Answer these questions from the text on analytics developments below:
1. For which publication did Nick Elprin and Philip Levinson write their article?
2. Which three tools do the authors cite as examples of "shadow IT infrastructure"?
3. What kind of data sets does the text recommend iterating with to make predictions faster?

- [Document section]
━━━

When it comes to big data and analytics, many of us get stuck in a quagmire of buzzwords and platitudes that have emerged around them. But amid uncertainty, the development of analytics has continued all the same, some of which is finally cutting through the haze. In an article for InformationWeek, Nick Elprin and Philip Levinson identify three particular developments you should be aware of:
- Big data’s diminishing returns: De-emphasizing the size of the data
- CIOs dealing with data science “Wild West”: IT teams bringing order to data and analytics
- The need to show your work: Increasing model risk management and oversight
Join the Conversation
As some have already realized, more data does not always mean more solutions. Often, more data just means more considerations—sometimes superfluous considerations—and it slows down the decision-making process. Particularly, it slows down the speed of model building and testing for the analytics team. One way to rectify this issue is to get more efficient in selecting representative data subsets. Iterate with smaller sets of data that allow you to make predictions faster. See what hits the mark and revise as you go. This is better than sluggishly juggling petabytes of whatever.
Another development regards how CIOs are realizing that more governance is needed in the way analytics is conducted. Right now, it is possible that all manner of “shadow IT infrastructure” is being used in the pursuit of results by analytics teams. The authors cite RStudio, Jupyter, and Anaconda as examples. But for the sake of greater transparency and efficiency, CIOs are working on re-centralizing infrastructure and taming the “Wild West” of data science.

━━━

- [Provided material]
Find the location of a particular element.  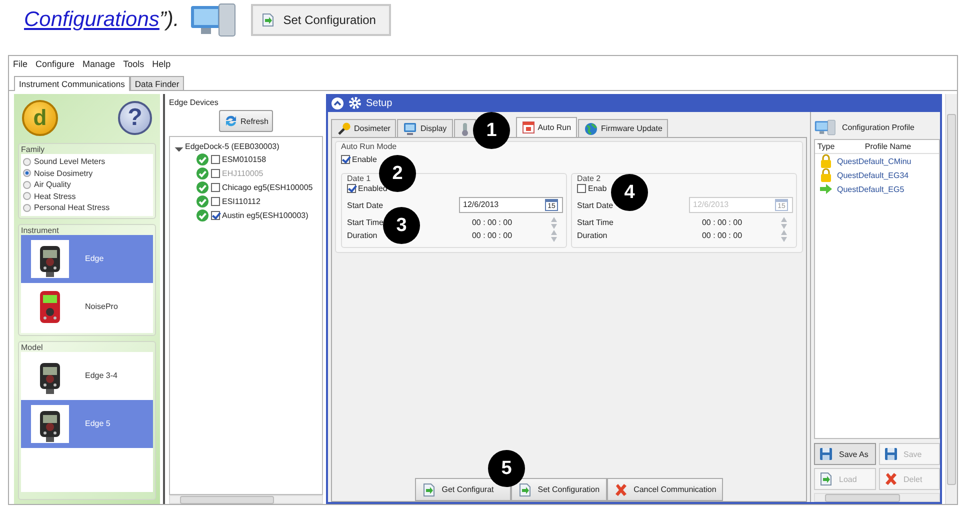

━━━

- [Result below]
1. InformationWeek
2. RStudio, Jupyter, and Anaconda
3. Smaller sets of data